Venetian Nights 2024

BOSCO GRANDE

by Giuseppe Schillaci
France, Italy, 2024, 77', color
Screenplay: Giuseppe Schillaci
04 September 13:15 - Sala Laguna
Press, Industry
04 September 21:00 - Sala Laguna
V.O. IT sub EN
Followed by Q&A
Reservation required on giornatedegliautori.com

cinematography
Federico Cammarata
Eugenio De Rosa
editing
Felice d‘Agostino
music
Gianluca Cangemi
sound
Mirko Cangiamila

with
Sergio Spatola
Clotilde Gaglio
Daniela Spatola
Maria Sardina
Luisa Sardina
Fabio Sgroi
Fabrizio Puleo
Dottore Maurizio Renda
Dottore Giuseppe Rotondo
Billo Svergognino

producer
Alexis Taillant
co-producer
Matteo Tortone
productions
France Télévisions
Wendigo Films
co-productions
Drôle de trame
Malfé Film

ufficio stampa
italiano e internazionale
Chiara Zanini

Sergione, a fifty-year-old tattoo artist weighing 260 kg, has lived all his life in the working-class Palermo district of Bosco Grande. He was one of the city’s legendary punks, rebelling against the mafia culture of the 1980s. Thirty years later, he’s still sitting outside his mother’s house, doing drugs and partying with his street friends. Every time Giuseppe Schillaci returns to his hometown, he goes and listen to his tragicomic anecdotes and longings for escape. As the seasons go by, he watches Sergio deteriorate. In mortal danger, Sergio goes to a specialized center for super-obese people, from which he flees a month later.
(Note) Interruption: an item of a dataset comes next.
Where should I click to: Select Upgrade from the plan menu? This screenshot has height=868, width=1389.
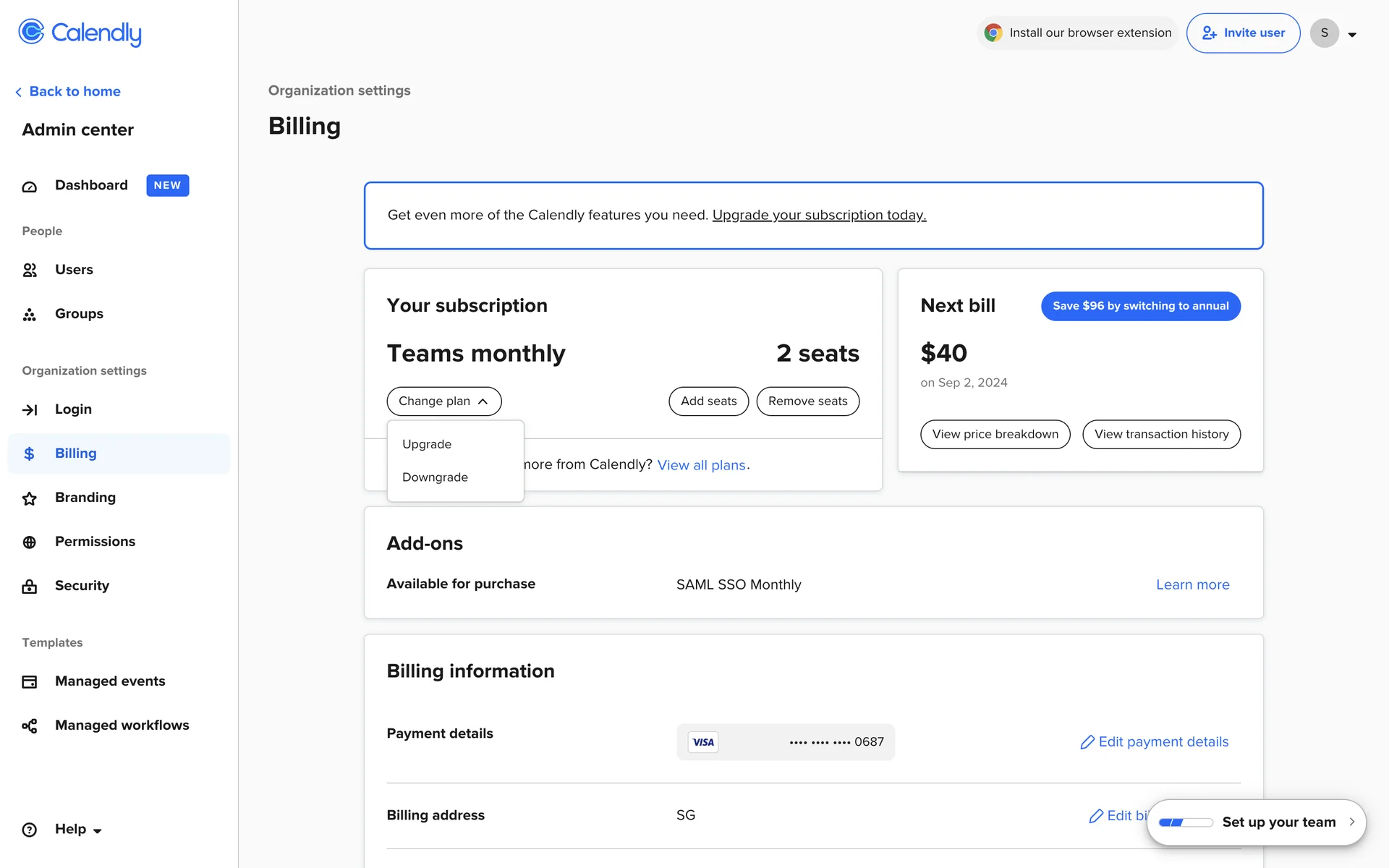[x=427, y=444]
Back in Bosco Grande, true to his punk mantra: “Live fast, die young,” he once again gets bogged down in the morbid spiral of his addictions. 

2024 Bosco Grande (doc)
2022 Il Modernissimo di Bologna (doc)
2021 Zabut (short)
2019 Transhumance (VR, short)
2017 Tranzicion – arte e potere in Albania (doc)
2016 L’ombra del padrino – ricerche per un film (doc)
2013 Apolitics Now – tragicommedia di una campagna elettorale (doc)
2011 Cosmic Energy Inc. (doc)
2009 The Cambodian Room – situazioni con Antoine D’Agata (doc)

“For me, making a documentary about Sergio is a way of delving into my own Sicilian education, a folk culture brimming with irony, passion, and humanity. The camera I lovingly turn on Sergio reveals my own identity as well, like a mirror image, and the wounds inflicted by a certain violent, Mafia mentality. Sergio is an eternal punk from the 1980s, grappling with a world addicted to money and power. His enormous, motionless body is emblematic of his desperate revolt against atavic, patriarchal values. Bosco Grande is the culmination of a reflection I began on my native Palermo in my novels and previous documentaries. The film pays homage to the vibrant, restless soul of this place I love and hate so viscerally; it’s a tribute to its people, but above all to Sergio, my ‘double’, in a sense, but one who never left home: ‘a character in search of an author’ who stayed in Bosco Grande and locked himself into his role until the end.” (Giuseppe Schillaci)

Giuseppe Schillaci published his first novel, L’anno delle ceneri, in 2010, and L’età definitiva in 2015. He’s an editor at Lit-blog Nazione Indiana and contributes to the French literary journals Revue Litteraire and Atelier du Roman, the Canadian Les Ecrits, and the Brazilian Mundo Mundano. As a filmmaker, he directed The Cambodian Room – situazioni con Antoine D’Agata in 2009. The documentary won numerous awards, including the Special Jury Prize at the Torino Film Festival. In 2011, he directed Cosmic Energy Inc., selected for Hot Docs at Toronto. Two years later, his Apolitics Now – tragicommedia di una campagna elettorale won the Italian Docs Londra Award and the Audience Award SalinaDocFest. In 2022, Schillaci made Il Modernissimo di Bologna, selected for the Torino Film Festival and winner of Best First Film at PriMed in Marseille. He also holds writing and filmmaking workshops at film schools and the Centro Sperimentale di Cinematografia.